While seven out of ten Britons now believe that unpaid internships are unfair because they make top graduate jobs the preserve of the rich, one third of interns don’t receive a wage. My year at Oxford are approaching our penultimate summer as undergraduates, and internships are the hot topic. Financial considerations are key: McKinsey and Co. is the most sought-after summer destination among my friends, in part because they pay their interns enough to live in London for the duration of the placement.
One of my friends comes from Northern Ireland and, with no sofa to crash on in London, her choices are substantially restricted. She wants to be a corporate solicitor, but told me that ‘if I wanted to be a barrister it’d be unpaid, and there’s just nothing I could do that would be very useful to me’. Even with her choice of firm she’s restricted: ‘I have to go to a big company that has a small section doing what I want to do, rather than going to a boutique firm that does exactly what I want to do, because they don’t pay’.
Unpaid internships are a disaster for social mobility, but it’s very hard to know what to do about them. Most big companies do now pay their interns: many of my friends aren’t thinking as far ahead as the company car and seven-figure salary when they sign up to careers in investment banking, merely of the financially feasible summer placements. If your childhood dream is to be the next Bob Diamond, you’re fine, but for aspiring policy makers, journalists, charity workers and curators, things are less rosy.
But that doesn’t mean that we should ban unpaid internships. Small organisations understandably don’t want to use up their budget on interns, so the choice in some sectors is between lots of unpaid opportunities or hardly any opportunities at all.
Instead, companies should consider the possibility of work-from-home internship options. The biggest access barriers to any unpaid internship are rent and transport costs, but many of an intern’s responsibilities could be carried out from home. Research, website-updating, proof-reading and report-writing need just the internet and a desk, and perhaps an initial induction day at the office.
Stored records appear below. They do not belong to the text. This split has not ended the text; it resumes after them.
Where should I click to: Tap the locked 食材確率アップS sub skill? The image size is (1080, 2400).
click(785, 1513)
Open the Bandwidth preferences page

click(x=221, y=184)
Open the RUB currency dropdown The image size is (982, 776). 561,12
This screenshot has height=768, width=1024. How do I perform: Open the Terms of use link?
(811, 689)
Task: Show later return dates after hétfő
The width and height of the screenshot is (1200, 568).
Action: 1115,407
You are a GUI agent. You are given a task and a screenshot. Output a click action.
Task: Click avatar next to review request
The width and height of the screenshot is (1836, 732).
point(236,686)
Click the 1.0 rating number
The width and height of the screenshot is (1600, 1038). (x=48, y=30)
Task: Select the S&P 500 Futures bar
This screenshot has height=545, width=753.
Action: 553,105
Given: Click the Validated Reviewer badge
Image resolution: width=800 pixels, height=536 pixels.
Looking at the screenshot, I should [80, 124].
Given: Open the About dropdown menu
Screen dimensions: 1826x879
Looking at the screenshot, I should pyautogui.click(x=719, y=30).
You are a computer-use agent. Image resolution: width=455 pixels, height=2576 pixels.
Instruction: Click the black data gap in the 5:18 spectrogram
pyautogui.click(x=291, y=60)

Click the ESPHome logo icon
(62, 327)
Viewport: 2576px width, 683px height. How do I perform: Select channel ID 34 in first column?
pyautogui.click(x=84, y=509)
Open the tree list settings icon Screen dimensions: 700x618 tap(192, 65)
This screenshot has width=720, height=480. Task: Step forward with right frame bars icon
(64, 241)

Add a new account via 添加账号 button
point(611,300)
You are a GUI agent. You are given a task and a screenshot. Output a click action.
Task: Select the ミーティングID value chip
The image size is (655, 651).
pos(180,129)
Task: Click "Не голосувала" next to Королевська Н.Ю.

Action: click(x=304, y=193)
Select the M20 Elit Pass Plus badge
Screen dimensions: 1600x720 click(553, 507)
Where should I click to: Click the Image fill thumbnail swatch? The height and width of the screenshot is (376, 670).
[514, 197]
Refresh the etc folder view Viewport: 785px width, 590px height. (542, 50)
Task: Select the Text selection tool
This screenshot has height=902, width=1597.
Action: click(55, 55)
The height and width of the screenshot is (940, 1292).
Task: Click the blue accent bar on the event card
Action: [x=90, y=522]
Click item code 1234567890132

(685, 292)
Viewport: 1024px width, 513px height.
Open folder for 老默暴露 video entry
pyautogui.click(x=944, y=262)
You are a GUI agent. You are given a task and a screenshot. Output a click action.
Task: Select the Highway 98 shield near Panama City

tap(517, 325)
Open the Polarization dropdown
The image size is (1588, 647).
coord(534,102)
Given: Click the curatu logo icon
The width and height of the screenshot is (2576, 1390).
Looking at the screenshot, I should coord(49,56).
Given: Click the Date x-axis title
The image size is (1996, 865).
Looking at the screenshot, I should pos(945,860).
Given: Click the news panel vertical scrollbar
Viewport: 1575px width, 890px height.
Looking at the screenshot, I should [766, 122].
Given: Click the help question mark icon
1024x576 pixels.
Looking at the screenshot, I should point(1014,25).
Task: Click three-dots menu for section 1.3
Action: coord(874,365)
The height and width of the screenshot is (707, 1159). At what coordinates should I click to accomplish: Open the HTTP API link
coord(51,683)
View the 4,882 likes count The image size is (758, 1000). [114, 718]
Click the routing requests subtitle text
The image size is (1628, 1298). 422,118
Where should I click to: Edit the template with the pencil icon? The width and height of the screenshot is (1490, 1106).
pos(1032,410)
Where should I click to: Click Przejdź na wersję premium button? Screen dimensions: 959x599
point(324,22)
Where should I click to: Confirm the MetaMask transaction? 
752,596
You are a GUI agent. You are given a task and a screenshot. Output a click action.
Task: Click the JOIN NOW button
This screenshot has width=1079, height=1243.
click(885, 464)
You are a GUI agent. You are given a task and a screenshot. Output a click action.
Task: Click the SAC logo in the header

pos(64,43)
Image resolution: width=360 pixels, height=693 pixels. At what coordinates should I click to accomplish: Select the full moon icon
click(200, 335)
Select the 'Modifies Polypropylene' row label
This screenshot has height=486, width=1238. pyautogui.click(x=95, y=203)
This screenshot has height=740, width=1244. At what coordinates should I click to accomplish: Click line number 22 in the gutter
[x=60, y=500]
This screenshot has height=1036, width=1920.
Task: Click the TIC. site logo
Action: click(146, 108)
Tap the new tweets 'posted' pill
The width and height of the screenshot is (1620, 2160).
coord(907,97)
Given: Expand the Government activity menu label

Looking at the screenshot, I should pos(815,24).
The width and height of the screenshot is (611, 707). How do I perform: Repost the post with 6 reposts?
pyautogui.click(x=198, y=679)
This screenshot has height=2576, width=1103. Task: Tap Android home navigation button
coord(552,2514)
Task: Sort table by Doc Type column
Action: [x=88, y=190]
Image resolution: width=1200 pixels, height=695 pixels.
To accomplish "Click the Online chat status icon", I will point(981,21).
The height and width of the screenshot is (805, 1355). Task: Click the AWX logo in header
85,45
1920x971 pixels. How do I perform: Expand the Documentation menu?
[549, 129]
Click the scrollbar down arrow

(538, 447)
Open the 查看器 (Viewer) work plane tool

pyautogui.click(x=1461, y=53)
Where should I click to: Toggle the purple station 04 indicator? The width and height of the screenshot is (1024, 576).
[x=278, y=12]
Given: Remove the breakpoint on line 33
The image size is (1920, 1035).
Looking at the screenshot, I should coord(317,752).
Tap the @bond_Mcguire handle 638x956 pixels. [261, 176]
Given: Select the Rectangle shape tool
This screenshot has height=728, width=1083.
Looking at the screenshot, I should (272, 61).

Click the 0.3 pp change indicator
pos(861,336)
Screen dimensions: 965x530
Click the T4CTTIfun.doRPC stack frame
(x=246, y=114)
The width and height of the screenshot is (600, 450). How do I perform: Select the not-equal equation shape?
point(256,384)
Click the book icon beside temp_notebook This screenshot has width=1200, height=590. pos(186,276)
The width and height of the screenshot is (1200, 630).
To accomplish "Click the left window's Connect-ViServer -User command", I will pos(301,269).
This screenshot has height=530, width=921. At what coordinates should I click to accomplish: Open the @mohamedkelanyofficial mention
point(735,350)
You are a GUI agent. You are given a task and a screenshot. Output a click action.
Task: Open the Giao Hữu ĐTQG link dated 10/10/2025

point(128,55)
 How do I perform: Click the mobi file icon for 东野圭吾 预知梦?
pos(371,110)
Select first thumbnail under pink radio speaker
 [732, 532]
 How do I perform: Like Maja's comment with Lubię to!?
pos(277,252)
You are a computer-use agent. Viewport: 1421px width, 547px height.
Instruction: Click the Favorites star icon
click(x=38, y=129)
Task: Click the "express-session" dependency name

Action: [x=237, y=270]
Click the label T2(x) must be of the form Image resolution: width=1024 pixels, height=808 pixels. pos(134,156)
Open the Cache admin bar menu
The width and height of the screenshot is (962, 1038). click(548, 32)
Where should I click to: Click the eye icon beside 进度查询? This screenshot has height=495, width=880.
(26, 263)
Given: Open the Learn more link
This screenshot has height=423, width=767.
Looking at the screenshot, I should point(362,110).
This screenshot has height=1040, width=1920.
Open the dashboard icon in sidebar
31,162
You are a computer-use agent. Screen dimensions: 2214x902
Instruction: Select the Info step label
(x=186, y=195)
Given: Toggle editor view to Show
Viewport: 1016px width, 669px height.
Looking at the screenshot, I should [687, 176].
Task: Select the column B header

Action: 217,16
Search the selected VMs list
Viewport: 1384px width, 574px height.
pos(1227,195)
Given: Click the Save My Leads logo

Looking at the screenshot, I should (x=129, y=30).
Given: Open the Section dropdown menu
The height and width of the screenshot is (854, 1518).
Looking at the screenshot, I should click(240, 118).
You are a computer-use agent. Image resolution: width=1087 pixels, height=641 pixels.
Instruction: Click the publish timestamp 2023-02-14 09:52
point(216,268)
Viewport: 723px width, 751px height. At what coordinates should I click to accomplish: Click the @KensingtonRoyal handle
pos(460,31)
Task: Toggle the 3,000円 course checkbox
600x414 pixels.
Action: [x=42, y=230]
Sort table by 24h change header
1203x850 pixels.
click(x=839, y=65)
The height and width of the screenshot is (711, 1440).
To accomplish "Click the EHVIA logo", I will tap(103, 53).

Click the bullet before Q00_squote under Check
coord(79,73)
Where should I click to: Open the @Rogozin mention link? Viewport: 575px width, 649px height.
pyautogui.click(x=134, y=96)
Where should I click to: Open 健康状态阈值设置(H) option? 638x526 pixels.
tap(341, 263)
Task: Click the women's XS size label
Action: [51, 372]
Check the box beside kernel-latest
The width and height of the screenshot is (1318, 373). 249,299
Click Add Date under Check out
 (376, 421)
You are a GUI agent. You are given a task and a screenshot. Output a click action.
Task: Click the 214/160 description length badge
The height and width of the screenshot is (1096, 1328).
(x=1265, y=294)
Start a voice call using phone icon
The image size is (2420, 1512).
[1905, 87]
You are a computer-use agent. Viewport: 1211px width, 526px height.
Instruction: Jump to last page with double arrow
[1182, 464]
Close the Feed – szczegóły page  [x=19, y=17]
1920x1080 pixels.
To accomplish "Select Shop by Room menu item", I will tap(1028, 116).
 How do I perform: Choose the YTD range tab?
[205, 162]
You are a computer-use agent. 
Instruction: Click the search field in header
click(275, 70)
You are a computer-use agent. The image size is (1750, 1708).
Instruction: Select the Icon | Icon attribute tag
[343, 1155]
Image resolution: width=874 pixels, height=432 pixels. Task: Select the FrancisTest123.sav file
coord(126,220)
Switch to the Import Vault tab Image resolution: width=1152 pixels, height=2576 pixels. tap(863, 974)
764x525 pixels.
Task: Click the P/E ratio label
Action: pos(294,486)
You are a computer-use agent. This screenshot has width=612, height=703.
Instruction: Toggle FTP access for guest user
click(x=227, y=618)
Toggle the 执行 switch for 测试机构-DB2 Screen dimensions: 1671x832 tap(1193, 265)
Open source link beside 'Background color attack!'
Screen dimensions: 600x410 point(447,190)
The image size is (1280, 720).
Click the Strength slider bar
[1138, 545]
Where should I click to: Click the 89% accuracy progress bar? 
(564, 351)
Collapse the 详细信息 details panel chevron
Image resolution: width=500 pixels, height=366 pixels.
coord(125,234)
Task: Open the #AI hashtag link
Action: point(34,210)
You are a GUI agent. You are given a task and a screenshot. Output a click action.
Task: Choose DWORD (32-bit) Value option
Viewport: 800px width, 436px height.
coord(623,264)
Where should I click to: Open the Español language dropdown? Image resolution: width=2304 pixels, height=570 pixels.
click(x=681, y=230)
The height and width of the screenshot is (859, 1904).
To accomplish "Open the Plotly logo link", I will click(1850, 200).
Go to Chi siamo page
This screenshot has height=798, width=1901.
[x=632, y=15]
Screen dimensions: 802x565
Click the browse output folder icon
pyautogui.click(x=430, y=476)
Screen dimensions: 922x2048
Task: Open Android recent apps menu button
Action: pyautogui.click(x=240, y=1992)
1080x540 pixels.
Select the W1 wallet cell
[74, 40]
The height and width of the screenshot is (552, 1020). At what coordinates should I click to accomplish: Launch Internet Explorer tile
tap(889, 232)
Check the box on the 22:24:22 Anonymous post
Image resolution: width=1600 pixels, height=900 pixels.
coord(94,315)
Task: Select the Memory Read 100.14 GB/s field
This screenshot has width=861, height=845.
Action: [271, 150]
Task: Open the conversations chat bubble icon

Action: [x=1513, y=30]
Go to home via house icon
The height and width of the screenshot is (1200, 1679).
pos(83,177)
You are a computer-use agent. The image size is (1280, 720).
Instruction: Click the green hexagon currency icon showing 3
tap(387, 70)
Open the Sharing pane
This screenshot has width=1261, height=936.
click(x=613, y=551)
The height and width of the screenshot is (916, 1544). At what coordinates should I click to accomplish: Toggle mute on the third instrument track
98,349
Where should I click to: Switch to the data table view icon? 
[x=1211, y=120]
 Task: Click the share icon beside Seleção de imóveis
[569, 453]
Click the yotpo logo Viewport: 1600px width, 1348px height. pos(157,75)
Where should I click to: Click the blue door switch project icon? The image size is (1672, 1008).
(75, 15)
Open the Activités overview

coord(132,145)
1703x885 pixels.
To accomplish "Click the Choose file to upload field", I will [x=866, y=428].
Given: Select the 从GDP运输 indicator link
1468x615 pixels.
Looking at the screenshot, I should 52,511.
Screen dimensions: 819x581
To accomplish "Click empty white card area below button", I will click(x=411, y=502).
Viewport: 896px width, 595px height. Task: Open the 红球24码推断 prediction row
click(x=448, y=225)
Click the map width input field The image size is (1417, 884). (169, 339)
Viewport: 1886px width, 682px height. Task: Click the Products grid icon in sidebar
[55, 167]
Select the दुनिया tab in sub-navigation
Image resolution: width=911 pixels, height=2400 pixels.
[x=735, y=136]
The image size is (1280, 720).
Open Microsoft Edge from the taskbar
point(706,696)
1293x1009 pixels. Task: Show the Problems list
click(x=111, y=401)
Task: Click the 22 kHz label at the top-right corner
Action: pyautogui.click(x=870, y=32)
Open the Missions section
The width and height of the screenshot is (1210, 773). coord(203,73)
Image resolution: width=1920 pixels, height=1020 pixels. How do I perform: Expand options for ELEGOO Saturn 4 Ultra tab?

The work-from-home scenario is, of course, far less exciting than the chance to live in London and work with professionals, but it’s infinitely better than no work experience at all. For many interns, a work-from-home placement would also be preparing them well for their future careers: 4.2 million Britons now work from home, representing a rise of 30 per cent since 1998.
They might be an American import, but they’ve caught on: graduates need at least one impressive internship under their belt. Banning unpaid placements serves only to restrict opportunities to those lucky enough to find financial services fascinating. Let the rest of us intern from home – you wouldn’t be able to ask us for a cup of tea, but you aren’t supposed to anyway.